Despite competition, Yakovenko is apparently confident. He considers stablecoins asGive and take flexible tools that evolve faster than the public institutions. Their open architecture allows for experimentalism and quickness. It is this advantage that may work in support of continued dominance in the digital markets.

Beyond stablecoins, Yakovenko was making wider predictions for technology. He said artificial intelligence could solve a 1000-year-old problem by 2026. Although his claim was not specific, it drew attention. It pointed to optimism regarding the speed of AI development.

He also foresaw the massive adoption of robotics. Yakovenko predicts that 100,000 humanoid robots would be shipped by 2026. This projection is not just limited to crypto. It reflects the expectation of a fast-convergence of software and hardware innovation.

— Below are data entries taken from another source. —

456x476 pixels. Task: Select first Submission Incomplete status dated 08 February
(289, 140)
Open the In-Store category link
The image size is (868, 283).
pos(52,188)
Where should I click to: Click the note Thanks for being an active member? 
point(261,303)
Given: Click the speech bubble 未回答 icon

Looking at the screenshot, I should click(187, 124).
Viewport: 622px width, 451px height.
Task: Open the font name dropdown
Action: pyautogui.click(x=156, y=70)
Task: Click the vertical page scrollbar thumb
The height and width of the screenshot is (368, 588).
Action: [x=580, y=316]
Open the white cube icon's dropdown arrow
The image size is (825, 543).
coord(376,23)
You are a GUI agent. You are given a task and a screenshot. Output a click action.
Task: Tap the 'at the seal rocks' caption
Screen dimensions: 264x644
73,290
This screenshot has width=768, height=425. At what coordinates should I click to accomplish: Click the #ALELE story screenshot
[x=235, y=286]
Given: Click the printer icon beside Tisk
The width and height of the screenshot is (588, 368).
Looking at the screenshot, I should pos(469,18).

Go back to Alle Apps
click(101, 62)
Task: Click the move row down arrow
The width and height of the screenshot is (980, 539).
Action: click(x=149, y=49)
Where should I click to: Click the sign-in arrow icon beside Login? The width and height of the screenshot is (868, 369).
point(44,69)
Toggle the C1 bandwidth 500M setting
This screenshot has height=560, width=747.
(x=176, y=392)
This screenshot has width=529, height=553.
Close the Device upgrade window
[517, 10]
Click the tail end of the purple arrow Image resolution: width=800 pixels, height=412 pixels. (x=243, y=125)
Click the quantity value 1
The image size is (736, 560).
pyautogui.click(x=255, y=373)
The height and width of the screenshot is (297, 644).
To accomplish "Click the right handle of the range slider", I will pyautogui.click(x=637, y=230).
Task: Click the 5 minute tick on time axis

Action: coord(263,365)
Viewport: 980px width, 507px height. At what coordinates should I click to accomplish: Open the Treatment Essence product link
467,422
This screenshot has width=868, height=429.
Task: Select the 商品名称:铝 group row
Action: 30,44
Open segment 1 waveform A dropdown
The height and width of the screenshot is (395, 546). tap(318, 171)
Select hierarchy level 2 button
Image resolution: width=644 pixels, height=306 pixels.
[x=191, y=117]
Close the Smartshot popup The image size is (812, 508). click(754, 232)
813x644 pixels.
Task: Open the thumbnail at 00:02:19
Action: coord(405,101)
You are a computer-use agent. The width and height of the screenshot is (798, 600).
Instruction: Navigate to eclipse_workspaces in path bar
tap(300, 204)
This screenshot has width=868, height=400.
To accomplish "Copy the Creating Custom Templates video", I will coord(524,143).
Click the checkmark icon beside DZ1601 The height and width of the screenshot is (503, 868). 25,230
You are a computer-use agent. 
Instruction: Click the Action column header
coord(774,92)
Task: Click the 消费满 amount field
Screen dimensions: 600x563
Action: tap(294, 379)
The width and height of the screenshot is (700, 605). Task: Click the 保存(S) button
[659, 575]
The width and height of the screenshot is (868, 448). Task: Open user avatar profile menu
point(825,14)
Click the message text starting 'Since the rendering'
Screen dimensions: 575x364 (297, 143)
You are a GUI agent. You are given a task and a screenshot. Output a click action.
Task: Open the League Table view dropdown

Quantum computing and fusion energy were also mentioned. Yakovenko said these technologies would be out of reach. His comments indicated that some breakthroughs must have longer timelines. This was a balanced optimism coupled with realism.

Overall, Yakovenko’s outlook helps to reinforce the strategic importance of stablecoins. Even conservative projections call for significant expansion. Whether or not the supply will reach $1 trillion by 2026 is still in question. However, stablecoins seem destined to stay at the base of digital asset markets.